The U-Net uses the first 4 layers of ResNet50 for the downsampling part and replace the transposed convolution with Pixel Shuffle in the upsampling part. References can be found in model.py.
[Update] This project is based on pytorch 1.0 and may contain some deprecated code. For example, the different position requirement of pytorch scheduler and the native support of tensorboard. To get a modern version of this project, I suggest to have a look at the MRI_MotionCorrection project.
read_img.py用于将数据集中的nii.gz文件存储为tif图片格式
read_img.py is used to save the .nii.gz files into .tif pictures.
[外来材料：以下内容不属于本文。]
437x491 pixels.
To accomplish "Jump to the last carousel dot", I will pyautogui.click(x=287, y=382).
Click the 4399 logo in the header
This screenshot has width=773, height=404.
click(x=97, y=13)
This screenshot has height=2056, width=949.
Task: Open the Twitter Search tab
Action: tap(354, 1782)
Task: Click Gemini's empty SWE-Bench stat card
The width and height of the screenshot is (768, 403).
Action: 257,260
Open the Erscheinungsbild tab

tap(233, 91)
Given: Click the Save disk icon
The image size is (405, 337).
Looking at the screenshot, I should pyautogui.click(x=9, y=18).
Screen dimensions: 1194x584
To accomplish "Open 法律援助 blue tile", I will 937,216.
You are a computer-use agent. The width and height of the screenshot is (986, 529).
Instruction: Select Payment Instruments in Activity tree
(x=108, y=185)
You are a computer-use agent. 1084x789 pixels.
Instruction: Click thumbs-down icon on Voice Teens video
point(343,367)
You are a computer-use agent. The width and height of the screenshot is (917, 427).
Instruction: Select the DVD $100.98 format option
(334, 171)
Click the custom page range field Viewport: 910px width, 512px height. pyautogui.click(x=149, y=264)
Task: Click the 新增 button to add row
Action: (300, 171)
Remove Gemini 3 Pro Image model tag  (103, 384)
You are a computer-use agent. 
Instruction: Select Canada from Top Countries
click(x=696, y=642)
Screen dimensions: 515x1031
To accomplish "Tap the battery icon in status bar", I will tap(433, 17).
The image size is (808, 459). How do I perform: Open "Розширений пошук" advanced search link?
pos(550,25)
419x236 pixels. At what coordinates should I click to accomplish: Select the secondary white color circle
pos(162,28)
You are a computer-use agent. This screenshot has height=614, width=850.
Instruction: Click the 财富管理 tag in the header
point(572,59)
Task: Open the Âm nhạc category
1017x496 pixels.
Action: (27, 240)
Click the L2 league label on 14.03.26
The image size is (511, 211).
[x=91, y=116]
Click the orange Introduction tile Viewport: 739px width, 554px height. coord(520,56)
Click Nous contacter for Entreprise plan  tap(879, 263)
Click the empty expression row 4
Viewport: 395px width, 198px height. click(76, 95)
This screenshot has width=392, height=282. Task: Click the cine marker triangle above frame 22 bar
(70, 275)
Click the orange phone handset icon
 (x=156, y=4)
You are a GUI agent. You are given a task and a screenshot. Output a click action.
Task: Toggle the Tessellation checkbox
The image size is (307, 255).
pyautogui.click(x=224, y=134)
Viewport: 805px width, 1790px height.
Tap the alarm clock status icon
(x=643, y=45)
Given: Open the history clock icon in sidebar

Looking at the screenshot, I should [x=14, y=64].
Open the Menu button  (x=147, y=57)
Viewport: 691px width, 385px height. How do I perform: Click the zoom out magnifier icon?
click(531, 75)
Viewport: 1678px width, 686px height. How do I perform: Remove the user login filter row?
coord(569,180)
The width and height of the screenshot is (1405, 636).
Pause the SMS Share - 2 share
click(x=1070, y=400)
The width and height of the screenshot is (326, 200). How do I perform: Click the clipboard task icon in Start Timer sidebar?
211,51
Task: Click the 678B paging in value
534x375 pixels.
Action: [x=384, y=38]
cut_img.py用于裁剪tif格式图片生成训练集
cut_img.py is used to crop the .tif pictures for training dataset.
save_img.py用于将测试集的结果存储为nii.gz文件格式
save_img.py is used to save the test result back to .nii.gz files.
utils.py中包含网络训练、测试中所需要的一些辅助函数
utils.py contains some supporting functions for model training and testing.
model.py为网络结构程序
model.py contains the ResNet-UNet model.
dataset.py为数据集构建程序
dataset.py contains the dataset code for pytorch.
main.py为网络训练用程序,验证过程也包含在其中
main.py is the training code including validation.
test.py为网络测试用程序
test.py is the testing code.
final_test.py为比赛现场测试脚本,从给定的nii文件直接生成结果nii文件
final_test.py is the testing code for live testing, including slicing from input .nii file and rebuilding into .nii file.